Going through what I went through, and go through, is hard. But I know that Ryan suffers beside me. I’ve seen that horrified expression on his face, the one Edward had as he watched Bella shrivel in pain (although I still feel like my pregnancy has been worse than hers. Sure, her baby was eating her from the inside-out, but at least Bella didn’t have an anxiety disorder).

Even though I have moved passed the whole “I wish I never got pregnant” business, sometimes I feel like I am responsible for our trials. I feel guilty about being sick.
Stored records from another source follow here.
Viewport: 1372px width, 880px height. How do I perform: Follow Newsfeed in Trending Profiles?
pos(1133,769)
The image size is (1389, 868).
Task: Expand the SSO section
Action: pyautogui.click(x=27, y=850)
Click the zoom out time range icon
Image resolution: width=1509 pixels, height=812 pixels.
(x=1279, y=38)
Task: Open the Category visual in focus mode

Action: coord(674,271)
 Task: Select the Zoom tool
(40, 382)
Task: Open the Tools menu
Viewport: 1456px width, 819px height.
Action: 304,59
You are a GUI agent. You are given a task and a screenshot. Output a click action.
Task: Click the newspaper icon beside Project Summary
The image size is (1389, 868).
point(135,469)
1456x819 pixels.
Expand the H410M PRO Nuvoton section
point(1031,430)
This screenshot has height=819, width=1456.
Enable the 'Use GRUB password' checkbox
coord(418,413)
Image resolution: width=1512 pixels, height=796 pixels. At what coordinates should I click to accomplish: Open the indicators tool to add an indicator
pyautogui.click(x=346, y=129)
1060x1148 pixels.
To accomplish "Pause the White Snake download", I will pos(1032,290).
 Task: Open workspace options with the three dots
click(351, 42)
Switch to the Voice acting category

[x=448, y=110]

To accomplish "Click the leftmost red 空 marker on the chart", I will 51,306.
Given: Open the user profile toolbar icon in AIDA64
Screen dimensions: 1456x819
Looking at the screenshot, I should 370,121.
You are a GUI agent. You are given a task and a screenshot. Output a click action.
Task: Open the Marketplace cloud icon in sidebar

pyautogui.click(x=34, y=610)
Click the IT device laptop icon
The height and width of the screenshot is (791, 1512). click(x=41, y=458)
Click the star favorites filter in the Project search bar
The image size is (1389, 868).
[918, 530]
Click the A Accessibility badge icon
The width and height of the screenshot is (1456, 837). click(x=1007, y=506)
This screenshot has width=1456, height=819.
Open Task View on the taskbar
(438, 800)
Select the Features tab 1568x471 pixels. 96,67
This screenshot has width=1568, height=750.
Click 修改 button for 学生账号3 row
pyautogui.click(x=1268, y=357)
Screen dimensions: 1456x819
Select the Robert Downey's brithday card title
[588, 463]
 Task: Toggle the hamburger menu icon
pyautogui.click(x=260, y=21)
Ryan is running a marathon—caring for two children and a partially insane woman, watching that woman cry, providing, back-rubbing, worrying, praying, erranding, cleaning, traveling, doing, going, being—while sometimes it is all I can do just to get out of bed in the morning.

But marriage is like that. Sometimes one partner has to fight the werewolves while the other lies helplessly on the couch. Both roles are difficult. Ryan has carried me through this hard time, but it also takes strength for me to allow myself to be carried. I am learning how to balance my emotions and needs so that being carried is even possible. I am learning about perseverance. Most importantly, I am learning about gratitude, for I am blessed beyond belief in a spouse who loves and supports me through my ups and downs. My own personal vegetarian vampire.

Tuesday, November 15, 2011

Battling the Beast

Holy cow. From the intensity of my last post and the gap between then and now, you must think that I am either dead or institutionalized.

Fear not, my internet friends; I am alive and kicking—although sometimes it feels more like kicking and screaming. This anxiety and depression stuff is hard core. It is the biggest battle of my life. At times I feel completely lost and defeated, wondering if I have enough faith and stamina to make it through. I miss myself. I miss my laugh and my sense of reason. I miss being able to wear mascara, knowing it will not spend the day running down my cheeks and merging with a stream of boogers.

Other times (on my good days), however, I understand that this adversity is actually a monumental blessing. I have opportunity for growth, here. Lucky me!

The trick of it is accepting what is and finding joy and peace despite my struggles. This is harder than how it sounds. My brain can be telling me all sorts of rational, soothing things. Meanwhile, my body is telling me that I am in danger and that I am dying. On any given day I have enough adrenaline coursing through my veins to fuel a rocket ship to the moon. Trying to find joy while internalizing my imminent death is difficult.

But possible.

I am in the process of reclaiming myself. I have felt prompted, time and time again, that writing is an important tool (one of many) for my healing. Today I feel like obeying that prompting. I cannot promise consistency, I can only give what I have and some days I don’t have much, but I can promise honesty. And humor. And good stories. I’ll see you when I see you.